(Beginning of DATASET EXTRACT)
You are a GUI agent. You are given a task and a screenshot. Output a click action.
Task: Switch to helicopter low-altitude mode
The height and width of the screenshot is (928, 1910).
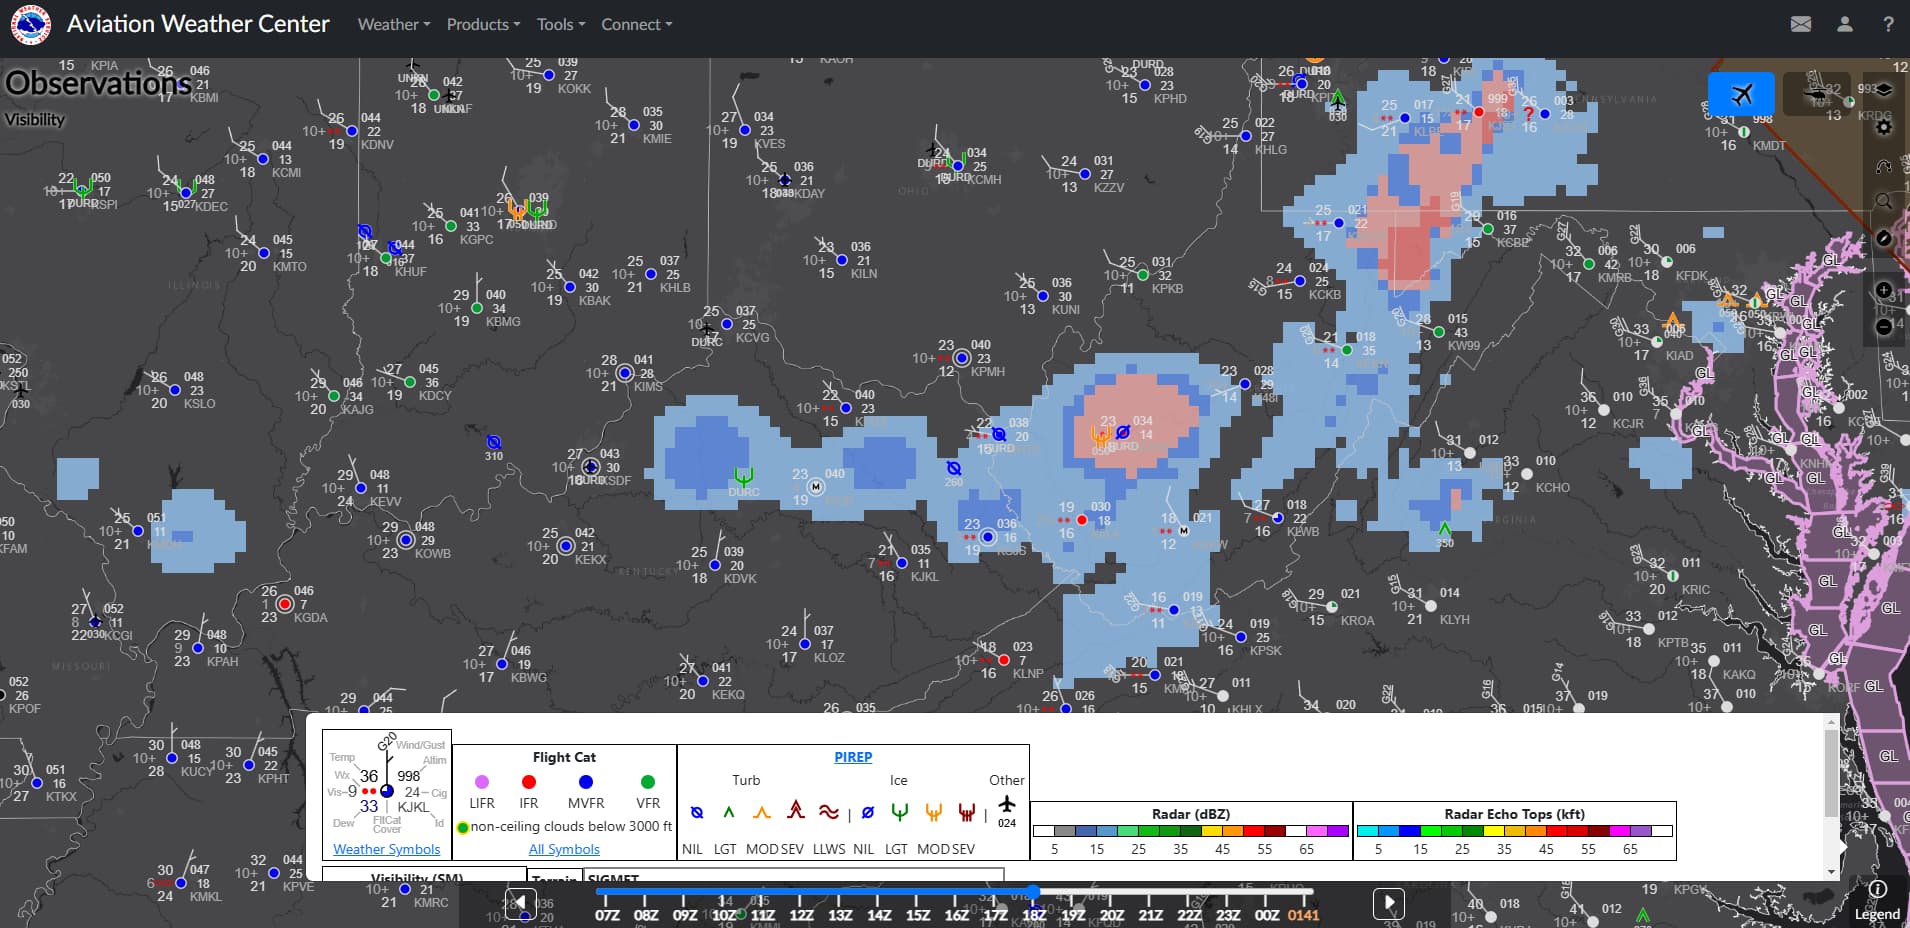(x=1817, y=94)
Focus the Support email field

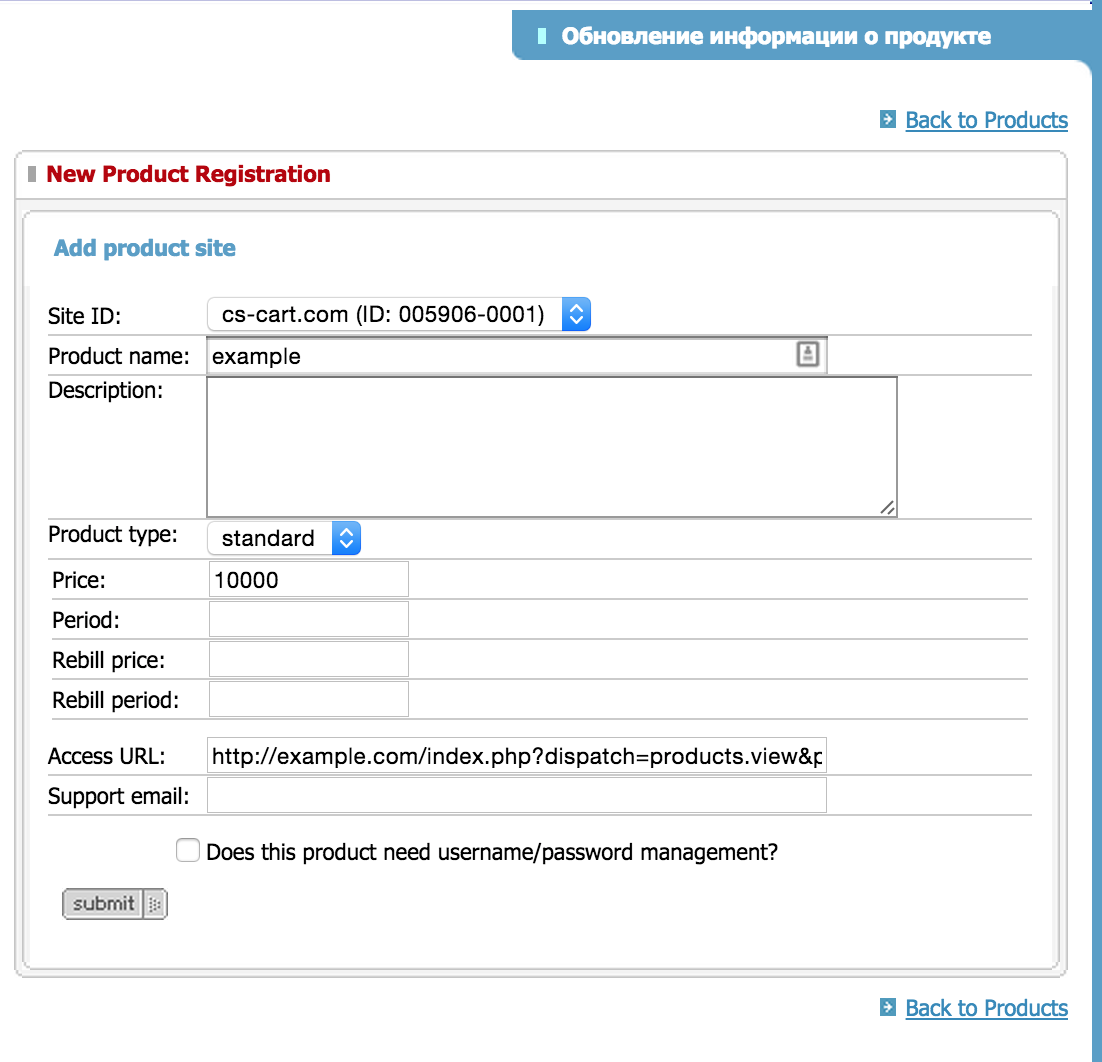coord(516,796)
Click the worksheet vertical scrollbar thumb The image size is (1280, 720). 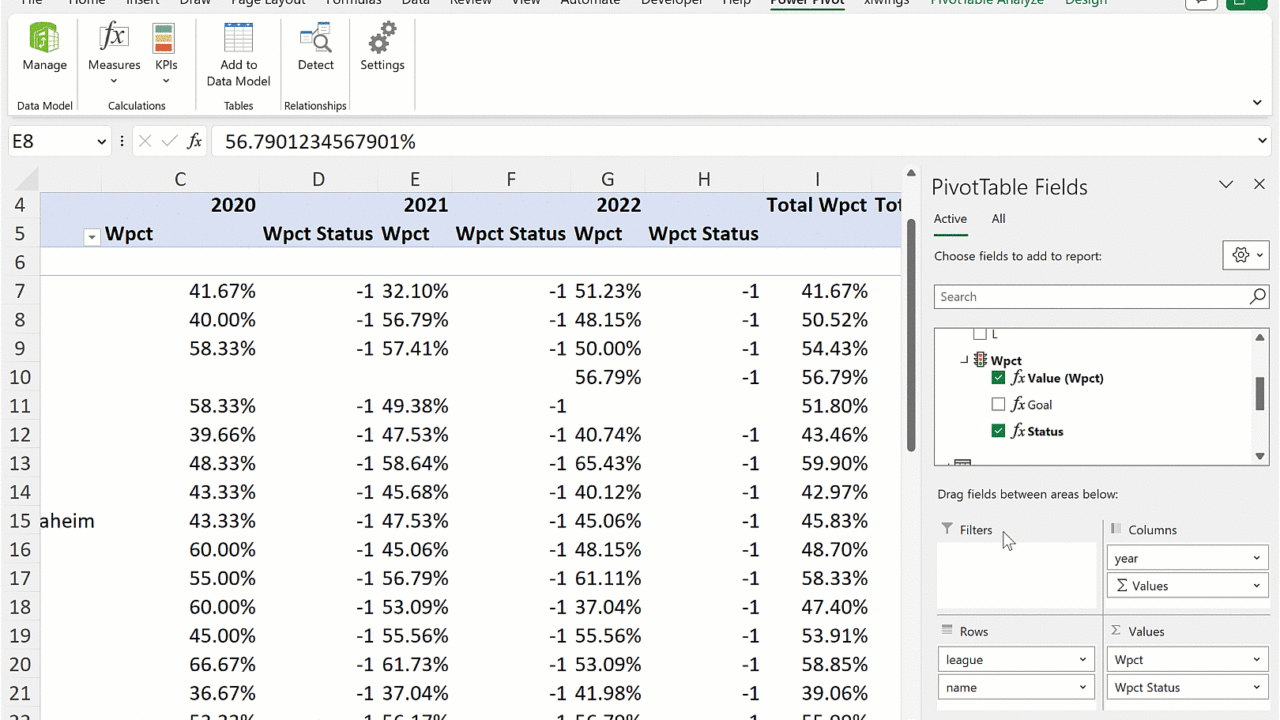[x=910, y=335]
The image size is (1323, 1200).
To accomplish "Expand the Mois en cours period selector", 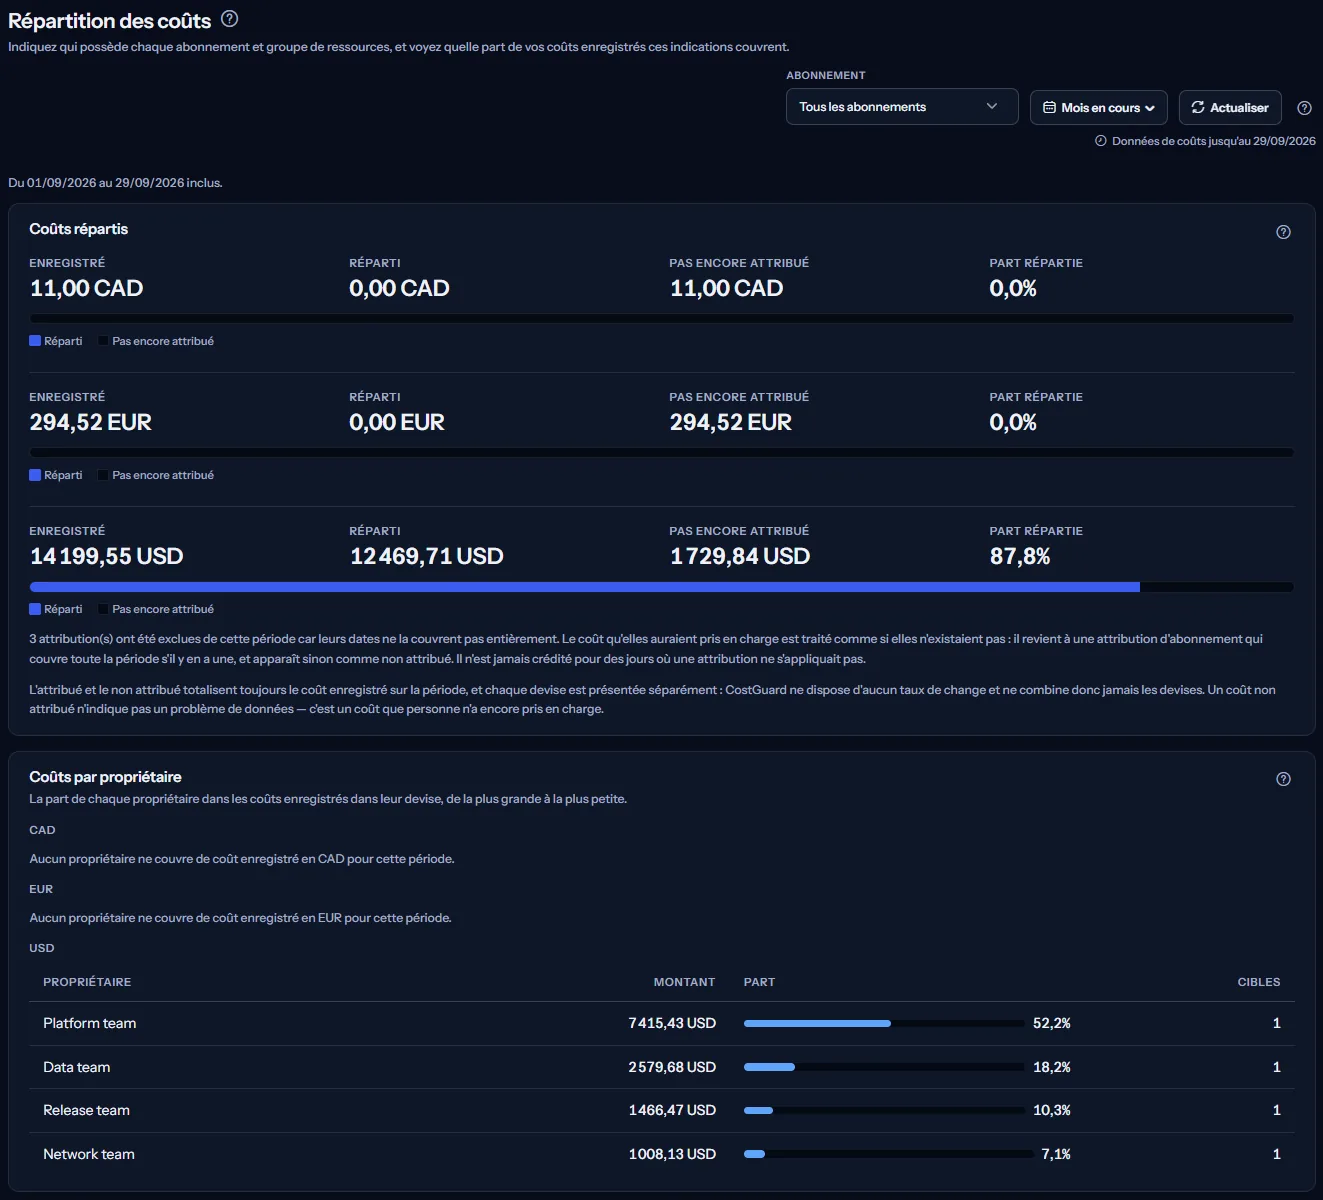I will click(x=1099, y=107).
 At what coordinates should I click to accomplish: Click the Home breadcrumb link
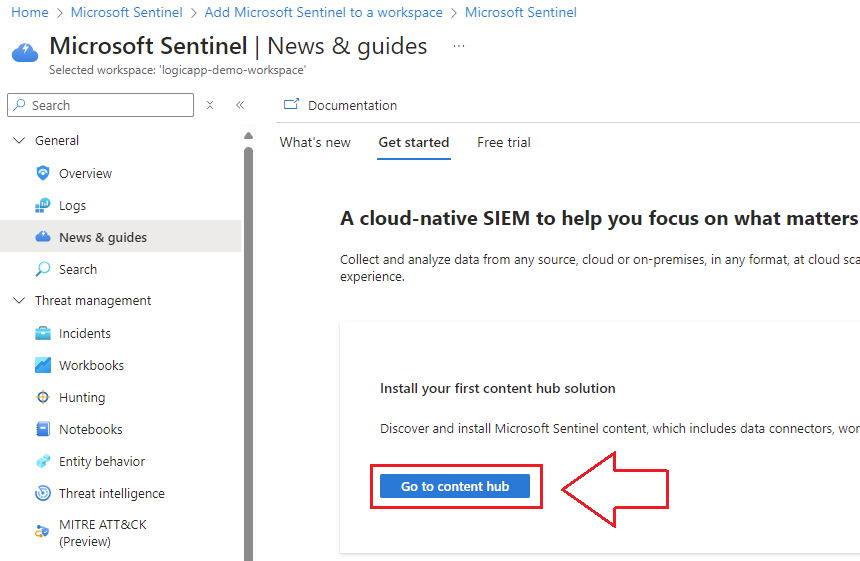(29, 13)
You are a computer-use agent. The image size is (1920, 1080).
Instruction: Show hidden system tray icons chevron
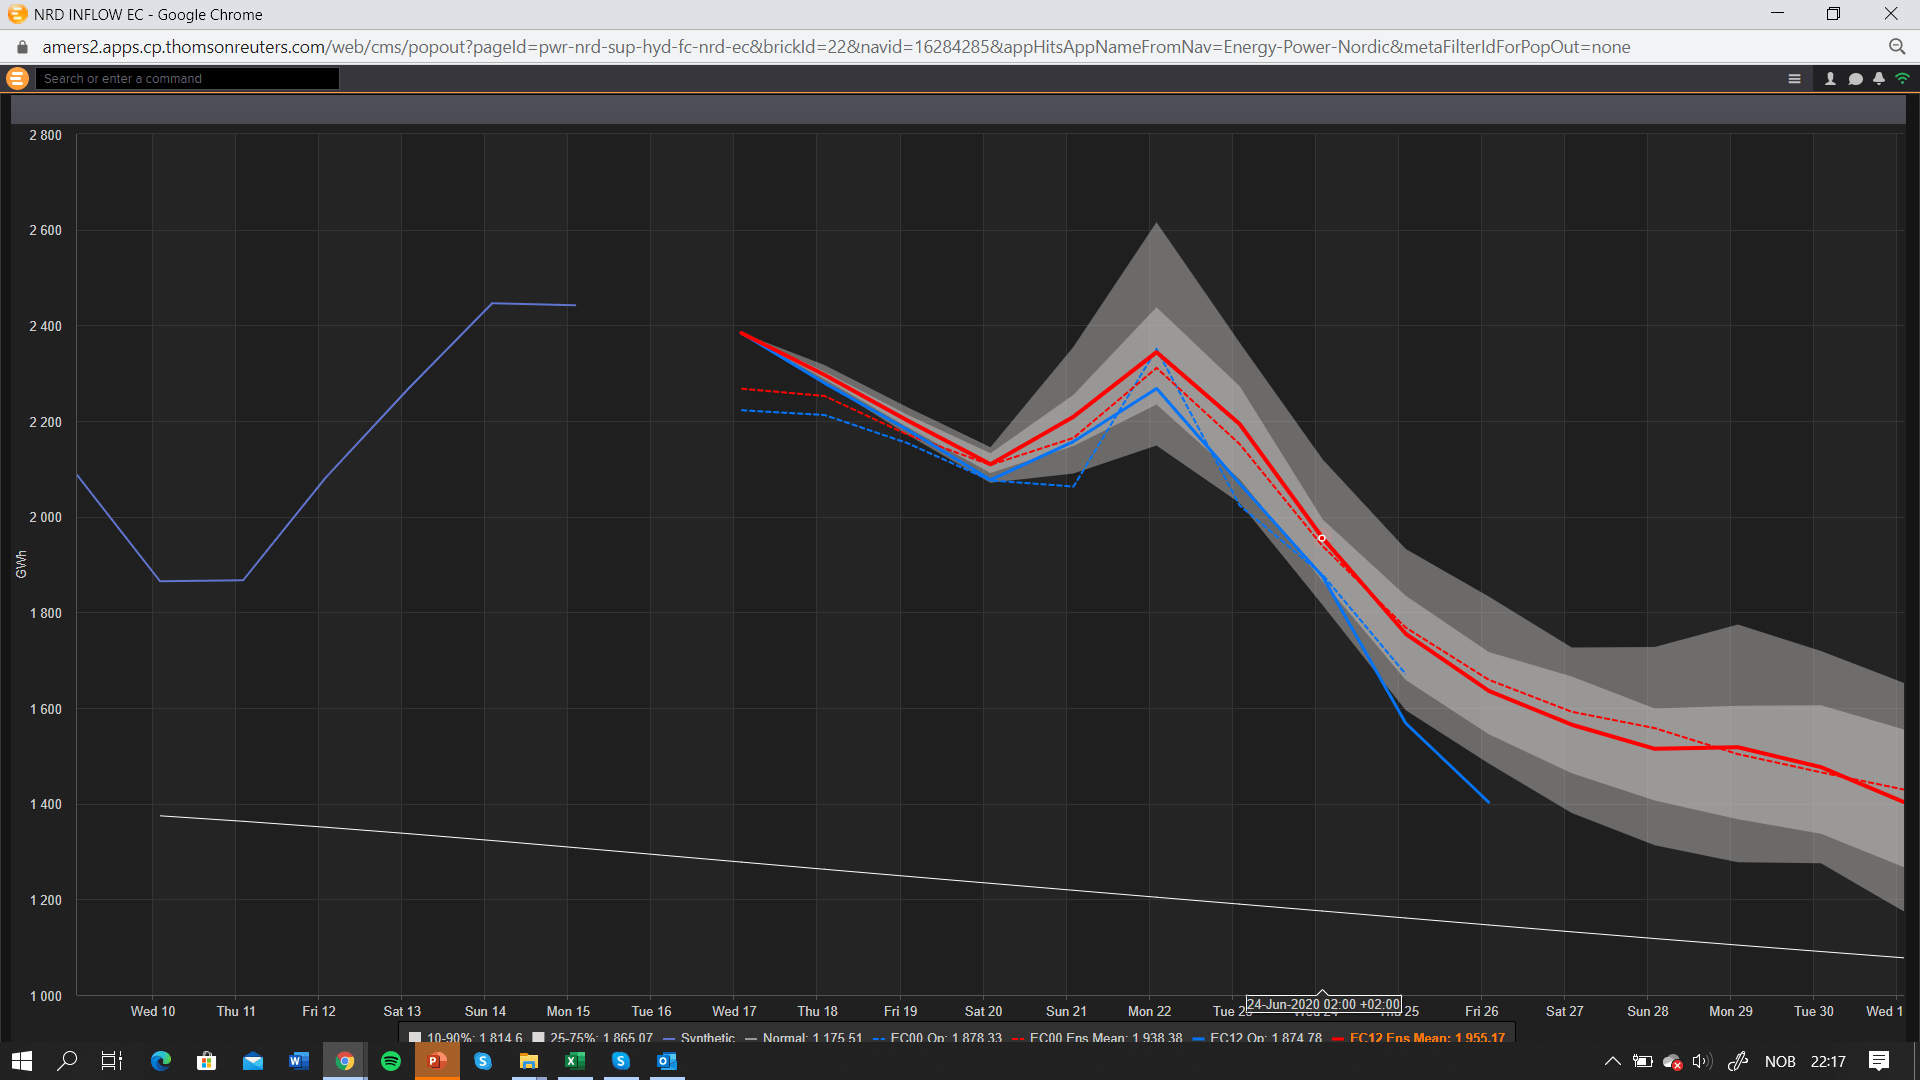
(End of DATASET EXTRACT)
**TO DO**
Using the records above, report each line that contains the word "agent" by copying it.

**SOLVED PROBLEM**
You are a GUI agent. You are given a task and a screenshot. Output a click action.
You are a computer-use agent. The image size is (1920, 1080).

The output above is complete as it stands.